The Duke had known nothing of that. He wondered if Ellik had, but he did not look at his Chancellor. The dragon-man held his attention. He spoke persuasively, this ‘dragon-singer’. His voice was rough, the music gone from it, but the cadence and tone of his words would have been convincing to a less susceptible man. The Duke made no response to him. Desperation broke into his voice on his next words and the Duke wondered if he were younger than he appeared.

‘Those who claimed to own me and sold me were liars! I am not a slave. I have never committed any crime to be punished with slavery, nor ever been a citizen of any place where such a punishment is accepted. If you will not free me on my own word that my imprisonment is unjust, then let me send word to my people. They will buy my freedom back from you.’ He coughed again, harder this time, and pain spasmed across his face with each rough exhalation.
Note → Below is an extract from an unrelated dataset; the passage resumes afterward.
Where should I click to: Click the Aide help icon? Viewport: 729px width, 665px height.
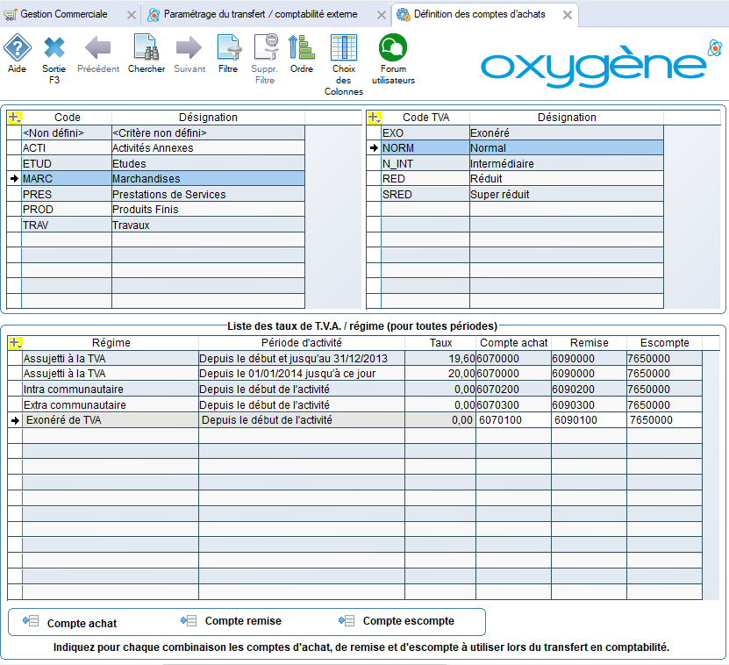17,48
He barely managed to remain kneeling upright, and when he wiped his mouth, his lips remained wet with mucus. It was a disgusting display.
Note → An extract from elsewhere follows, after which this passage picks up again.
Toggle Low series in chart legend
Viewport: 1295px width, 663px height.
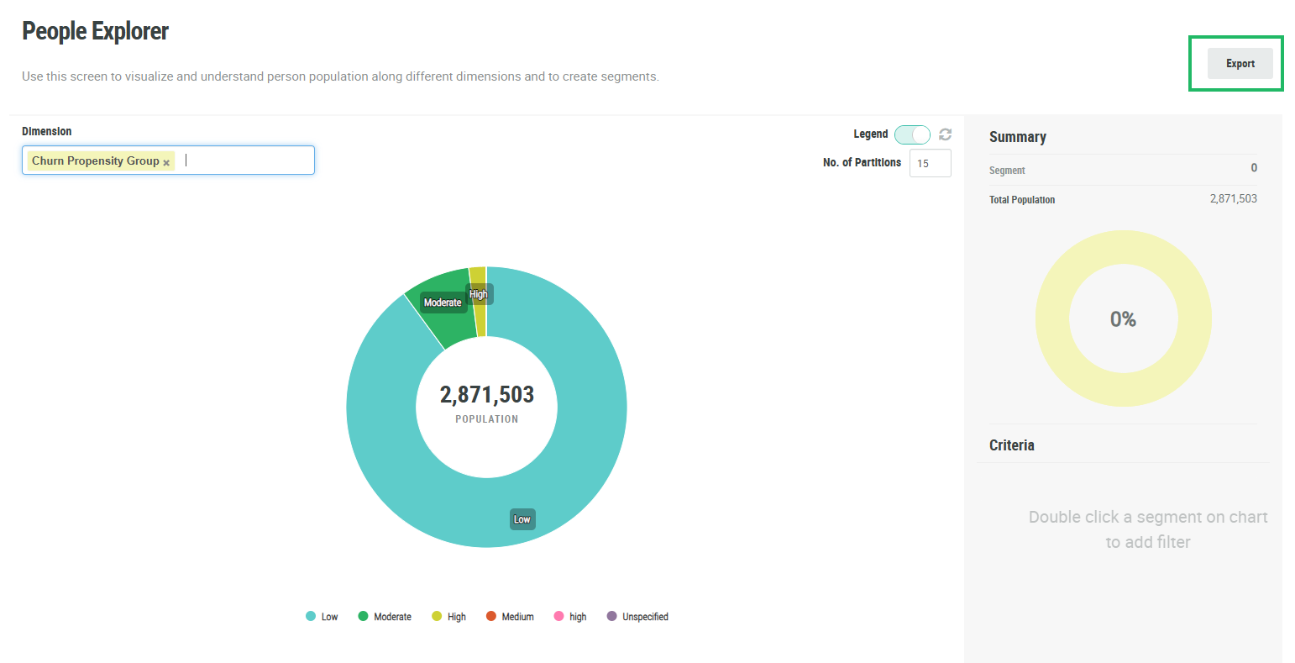(322, 617)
The Duke regarded him coldly. ‘Now I know your name, but who you are does not matter to me. It is what you are that brings you here. You are part dragon and that is all I care about.’ He considered his options. ‘How long have you been ill?’

‘No. You are wrong. I am not part dragon. I am a man, changed by a dragon. My mother is from Bingtown, but my father was a Chalcedean, Kyle Haven. He was a sea captain. A man just like you.’
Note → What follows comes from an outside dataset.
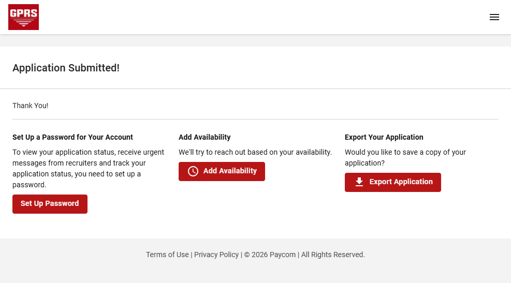Click the 'Application Submitted!' page heading
Screen dimensions: 511x283
pyautogui.click(x=66, y=68)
The creature dared to knot his fists as he advanced on his knees. Ellik jerked on the leash he held and the Elderling gave a wordless cry of pain. Ellik spurned him casually with a booted foot, pushing him over on his side. The creature glared up at him. The Chancellor set his boot on the chained Elderling’s throat and for a moment the Duke recognized the warrior Ellik had once been.

‘You had best find some courtesy, Elderling, or I will teach you some myself.’ Ellik spoke severely, but the Duke wondered if it was truly out of respect for him, or if he wanted to silence the creature before his ‘gift’ could deny his bloodlines again. It didn’t matter. The fine scaling, the blue colouration, even the gleaming eyes proved he was not human. A clever lie, to pretend his father was Chalcedean. Clever as a dragon, as the saying went.

‘How long have you been ill?’ the Duke demanded again.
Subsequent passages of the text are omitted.